- REQUESTS -
1. In the patent passage on embodiments, what purpose does it give for any order shown in the drawings or Detailed Description?
2. Translate this sentence from the patent passage on embodiments into Spanish: "In some cases, well-known features, structures, or operations are not shown or described in detail."
3. Carry the patent passage on embodiments forward from its last sentence, in the same style.

- TEXT SEGMENT -
The above description provides numerous specific details for a thorough understanding of the embodiments described herein. However, those of skill in the art will recognize that one or more of the specific details may be omitted, or other methods, components, or materials may be used. In some cases, well-known features, structures, or operations are not shown or described in detail.

Furthermore, the described features, operations, or characteristics may be arranged and designed in a wide variety of different configurations and/or combined in any suitable manner in one or more embodiments. Thus, the detailed description of the embodiments of the systems and methods is not intended to limit the scope of the disclosure, as claimed, but is merely representative of possible embodiments of the disclosure. In addition, it will also be readily understood that the order of the steps or actions of the methods described in connection with the embodiments disclosed may be changed as would be apparent to those skilled in the art. Thus, any order in the drawings or Detailed Description is for illustrative purposes only and is not meant to imply a required order, unless specified to require an order.

Embodiments may include various steps, which may be embodied in machine-executable instructions to be executed by a general-purpose or special-purpose computer (or other electronic device). Alternatively, the steps may be performed by hardware components that include specific logic for performing the steps, or by a combination of hardware, software, and/or firmware.

Embodiments may also be provided as a computer program product including a computer-readable storage medium having stored instructions thereon that may be used to program a computer (or other electronic device) to perform processes described herein. The computer-readable storage medium may include, but is not limited to: hard drives, floppy diskettes, optical disks, CD-ROMs, DVD-ROMs, ROMs, RAMs, EPROMs, EEPROMs, magnetic or optical cards, solid-state memory devices, or other types of medium/machine-readable medium suitable for storing electronic instructions.

As used herein, a software module or component may include any type of computer instruction or computer executable code located within a memory device and/or computer-readable storage medium. A software module may, for instance, comprise one or more physical or logical blocks of computer instructions, which may be organized as a routine, program, object, component, data structure, etc., that performs one or more tasks or implements particular abstract data types.

- EXCERPTED DATA -
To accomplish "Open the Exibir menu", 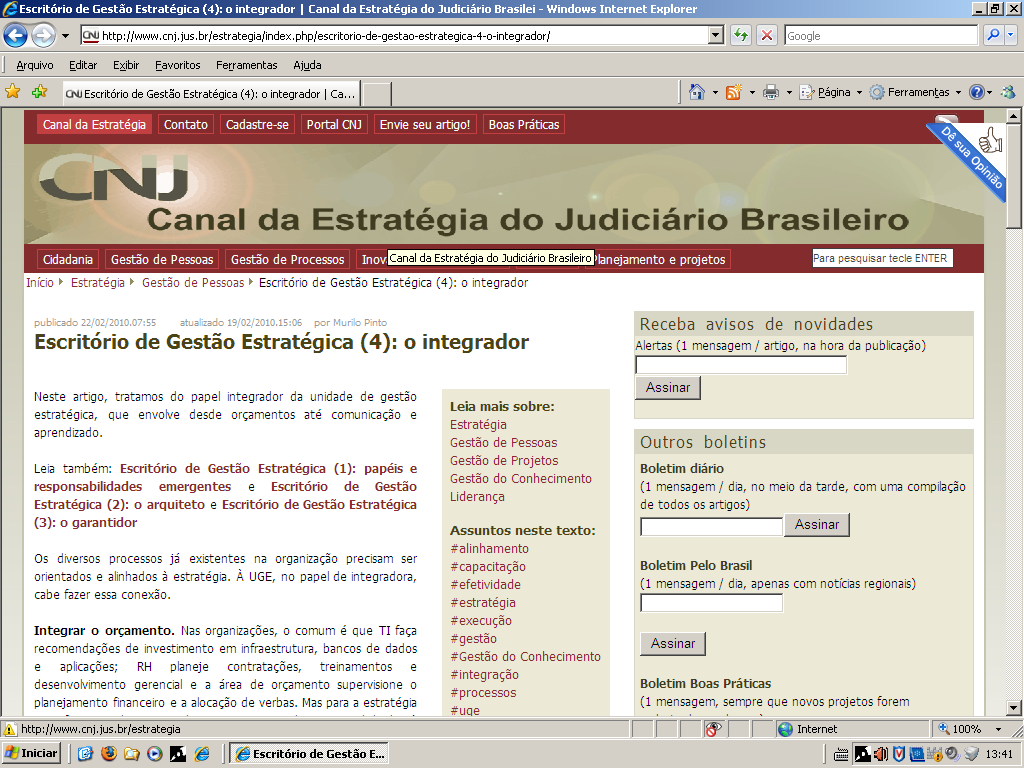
==
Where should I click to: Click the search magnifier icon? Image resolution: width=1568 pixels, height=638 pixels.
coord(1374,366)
---
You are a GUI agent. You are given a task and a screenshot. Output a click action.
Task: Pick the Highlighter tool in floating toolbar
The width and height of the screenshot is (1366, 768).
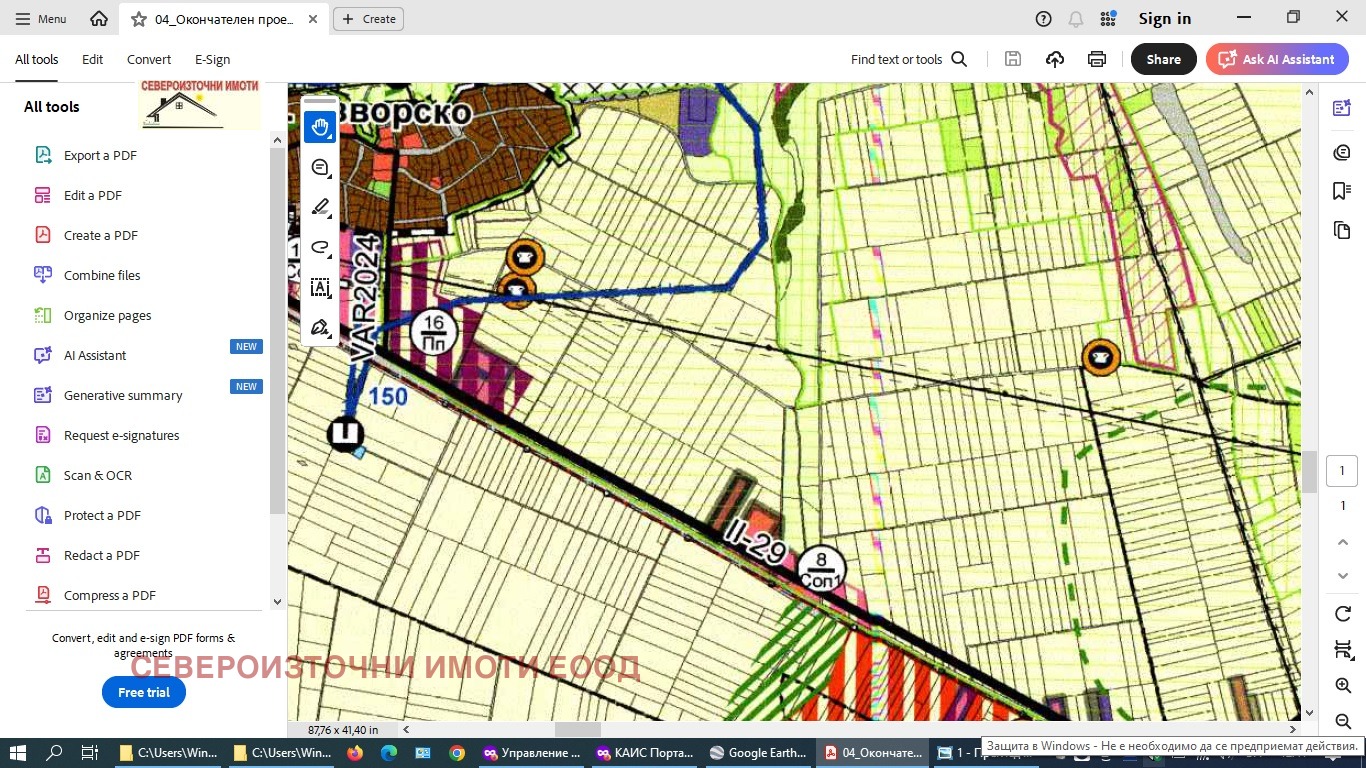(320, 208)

- TASK ANSWERS -
1. Illustrative purposes only.

2. En algunos casos, las características, estructuras u operaciones bien conocidas no se muestran ni se describen en detalle.

3.
In certain embodiments, a particular software module may comprise disparate instructions stored in different locations of a memory device, which together implement the described functionality of the module. Indeed, a module may comprise a single instruction or many instructions, and may be distributed over several different code segments, among different programs, and across several memory devices. Some embodiments may be practiced in a distributed computing environment where tasks are performed by a remote processing device linked through a communications network. In a distributed computing environment, software modules may be located in local and/or remote memory storage devices. In addition, data being tied or rendered together in a database record may be resident in the same memory device, or across several memory devices, and may be linked together in fields of a record in a database across a network.

It will be obvious to those having skill in the art that many changes may be made to the details of the above-described embodiments without departing from the underlying principles of the invention. The scope of the present invention should, therefore, be determined only by the following claims.

Claims

1. A navigation system providing user adaptive navigation directions, comprising:

an input analyzer to analyze user input to derive a request for directions to a desired destination and to derive current user behavior data;
map data providing map information;
a route engine to generate a route from a first location to the desired destination using the map information;
a log engine to log a current user-system interaction, including current user behavior data; and
an adaptive directions engine to generate and present user adaptive navigation directions, by considering prior user behavior data and the current user behavior data to determine a classification of the user input and selecting user adaptive navigation directions based on the user input and the classification of the user input.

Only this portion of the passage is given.